====== Texto para leitura
Também o é que são só as questões suscitadas pelo recorrente e sumariadas nas conclusões da respectiva motivação que o tribunal de recurso tem de apreciar - se o recorrente não retoma nas conclusões as questões que desenvolveu no corpo da motivação (porque se esqueceu ou porque pretendeu restringir o objecto do recurso), o Tribunal Superior só conhecerá das que constam das conclusões.

Assim sendo, é esta a única questão a decidir por este Tribunal:

· É tempestivo o pedido de constituição como assistente por parte da ofendida após a prolação de um despacho de não pronúncia?

2. Sobre a sequência de factos processuais:

a) Após acusação pelo Ministério Público, veio o arguido AA requerer a abertura da fase de instrução.

b) No termo dessa instrução, foi proferido pelo JIC de Leiria um despacho de não pronúncia do arguido.

c) Notificado do teor da decisão mencionada em b), veio a ofendida A..., SA requerer a sua constituição como assistente, ao mesmo tempo que vem recorrer de tal despacho de não pronúncia.
============
## Tarefa a realizar
Responda, por favor, a estas perguntas sobre o texto do recurso:
1. Se o recorrente não retomar nas conclusões as questões desenvolvidas no corpo da motivação, de quais questões conhecerá o Tribunal Superior?
2. Quem requereu a abertura da fase de instrução?
3. O que requereu a ofendida depois de notificada do despacho de não pronúncia?
====== Excertos de dados
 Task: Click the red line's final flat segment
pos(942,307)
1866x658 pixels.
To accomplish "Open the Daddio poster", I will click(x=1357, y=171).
============
====== Excertos de dados
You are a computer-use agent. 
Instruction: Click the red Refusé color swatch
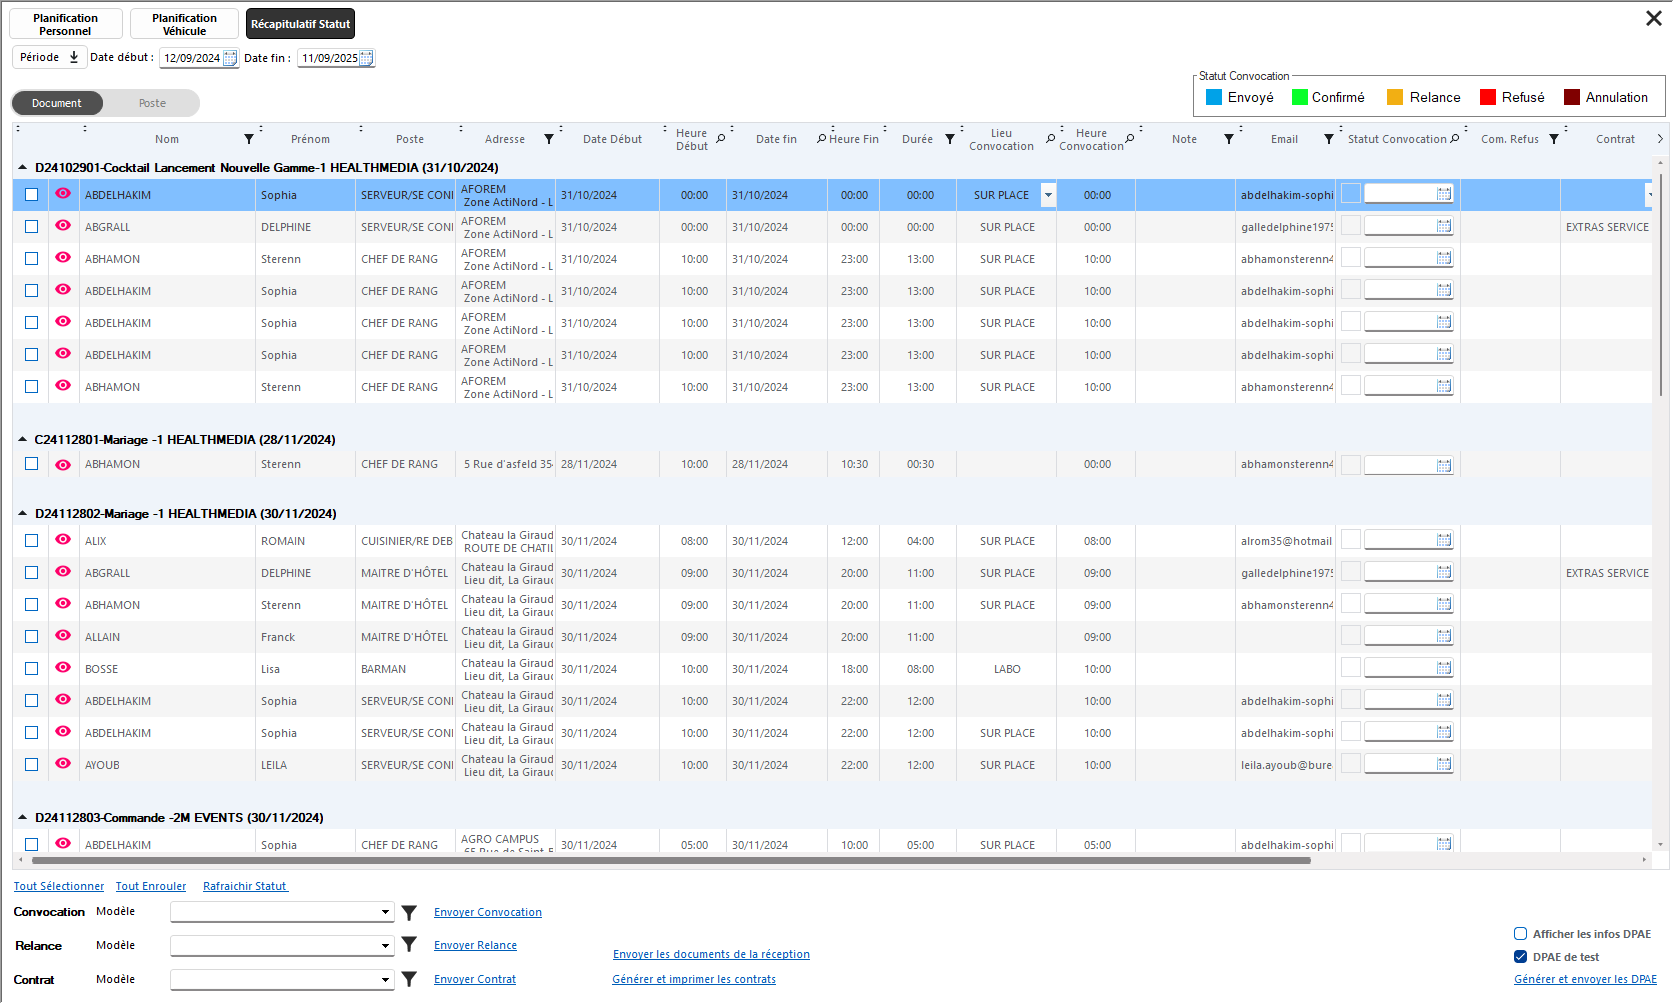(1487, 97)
============
## Resposta completa
1. Só das questões que constam das conclusões.
2. O arguido AA.
3. A sua constituição como assistente. Ao mesmo tempo, recorreu do despacho de não pronúncia.